Microscopy

The IMB Advanced Microscopy Facility (IMB AMF) supports cancer research, cell and developmental biology, and cross-disciplinary studies spanning molecular mechanisms to translational applications. The facility houses cutting-edge imaging platforms—including widefield, confocal, multi-photon, super-resolution, spinning disk, and light sheet systems—enabling advanced modalities such as TIRF, FRET, STED, SHG/THG, and FLIM for detailed exploration of cell behaviour and microenvironments. Facility staff offer training, expert consultation, image analysis support, and troubleshooting for lab-based systems, fostering collaboration and accelerating research outcomes.

Housed within the IMB AMF, the ACRF Cancer Ultrastructure and Function Facility is a nation-leading facility which enables researchers at IMB to make significant contributions to the global understanding of cellular pathogenesis drivers, mechanisms of tissue invasion and determinants of patient outcomes at the levels of function and phenotype. Leading discoveries emerging from research at IMB are having a major impact at the fundamental single protein level through to medical relevance and application, aided by advanced microscopy.

The ACRF Cancer Ultrastructure and Function Facility is the product of 20 years of support from the ACRF, with a road map to provide emerging imaging techniques to facilitate the scientific research, and providing the support to analyse the images. In 2004, ACRF awarded $1.2 mil was awarded to purchase two Zeiss 510 confocal microscopes. In 2008, ACRF awarded $2.5 mil to purchase two Zeiss 710 confocal microscopes, one GE Deltavision microscope and high performance computing (HPC) for image analysis. Most recently in 2017, ACRF awarded $2.3 mil to the IMB Cancer Ultrastructure and Function Facility (CUFF) to purchase one 3i Lattice Light Sheet, one Leica Super resolution microscope and cluster computers for image analysis.

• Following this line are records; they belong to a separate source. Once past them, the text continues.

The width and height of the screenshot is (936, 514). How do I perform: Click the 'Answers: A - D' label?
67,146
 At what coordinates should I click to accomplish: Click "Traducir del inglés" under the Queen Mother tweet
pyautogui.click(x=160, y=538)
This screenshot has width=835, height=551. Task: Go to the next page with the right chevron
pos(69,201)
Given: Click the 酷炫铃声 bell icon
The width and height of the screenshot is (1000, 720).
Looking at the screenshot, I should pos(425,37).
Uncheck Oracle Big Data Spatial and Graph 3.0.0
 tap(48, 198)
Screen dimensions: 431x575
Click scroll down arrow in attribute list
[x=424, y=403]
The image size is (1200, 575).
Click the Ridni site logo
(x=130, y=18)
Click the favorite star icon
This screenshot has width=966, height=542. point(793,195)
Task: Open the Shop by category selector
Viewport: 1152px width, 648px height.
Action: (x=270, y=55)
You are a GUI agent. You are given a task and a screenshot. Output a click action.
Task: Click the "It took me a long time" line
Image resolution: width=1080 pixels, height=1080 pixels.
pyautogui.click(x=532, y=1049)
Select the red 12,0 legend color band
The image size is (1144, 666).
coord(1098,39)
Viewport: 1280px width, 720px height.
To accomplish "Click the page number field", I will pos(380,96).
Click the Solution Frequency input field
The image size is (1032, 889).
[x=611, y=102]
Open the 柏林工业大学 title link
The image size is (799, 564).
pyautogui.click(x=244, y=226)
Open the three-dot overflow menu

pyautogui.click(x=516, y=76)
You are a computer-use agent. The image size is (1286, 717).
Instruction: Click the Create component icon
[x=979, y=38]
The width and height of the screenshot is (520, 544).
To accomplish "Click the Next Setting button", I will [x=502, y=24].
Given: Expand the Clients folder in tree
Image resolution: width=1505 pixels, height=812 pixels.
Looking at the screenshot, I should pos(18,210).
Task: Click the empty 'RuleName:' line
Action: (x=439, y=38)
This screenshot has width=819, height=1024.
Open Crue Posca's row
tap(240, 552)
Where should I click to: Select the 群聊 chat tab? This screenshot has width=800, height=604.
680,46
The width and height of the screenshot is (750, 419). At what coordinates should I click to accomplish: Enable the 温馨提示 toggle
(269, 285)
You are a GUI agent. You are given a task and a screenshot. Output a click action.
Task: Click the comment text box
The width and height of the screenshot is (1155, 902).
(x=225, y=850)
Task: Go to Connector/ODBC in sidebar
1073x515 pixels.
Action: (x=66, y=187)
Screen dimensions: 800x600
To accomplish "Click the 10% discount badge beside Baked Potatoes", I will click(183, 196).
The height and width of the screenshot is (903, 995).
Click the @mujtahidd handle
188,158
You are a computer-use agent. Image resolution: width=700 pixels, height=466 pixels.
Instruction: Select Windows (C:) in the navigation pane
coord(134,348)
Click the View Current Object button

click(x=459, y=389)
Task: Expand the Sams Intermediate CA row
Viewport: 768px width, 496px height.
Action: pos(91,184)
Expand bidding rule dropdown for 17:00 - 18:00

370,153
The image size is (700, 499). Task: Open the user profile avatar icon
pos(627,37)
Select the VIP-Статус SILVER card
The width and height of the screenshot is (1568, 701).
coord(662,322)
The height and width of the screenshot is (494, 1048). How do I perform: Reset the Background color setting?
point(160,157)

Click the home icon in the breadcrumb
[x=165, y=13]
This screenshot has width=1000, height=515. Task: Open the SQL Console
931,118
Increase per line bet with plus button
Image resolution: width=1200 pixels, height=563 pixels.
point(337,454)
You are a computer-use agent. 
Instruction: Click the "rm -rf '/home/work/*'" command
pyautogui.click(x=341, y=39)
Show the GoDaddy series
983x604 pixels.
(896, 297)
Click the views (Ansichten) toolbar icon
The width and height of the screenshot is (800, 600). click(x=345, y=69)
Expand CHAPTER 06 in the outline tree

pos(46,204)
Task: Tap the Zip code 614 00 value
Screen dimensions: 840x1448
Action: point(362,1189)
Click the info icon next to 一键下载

The ACRF Cancer Ultrastructure and Function Facility is an effective conduit for research from cancer targets to drug discovery programs and translational studies. It represents the culmination of our multidisciplinary efforts of observing phenotype from molecules in cells to complex microsystems. We now appreciate the etiology of cancer is impacted by factors not readily analysed by genomics alone, notably tumour cell heterogeneity and the impact of the microenvironment. Analyzing the behaviour of cancer cells in vitro and of tumours in situ is now made possible by recent, revolutionary and complementary advances in optical microscopy and electron microscopy that provide the opportunity to directly assess cancer cell function at unprecedented resolution, using engineered cell systems, animal models, tumours and organs. The advanced imaging offered in the facility will help to translate research findings much more rapidly by moving seamlessly between levels of resolution (single molecule to whole live organism).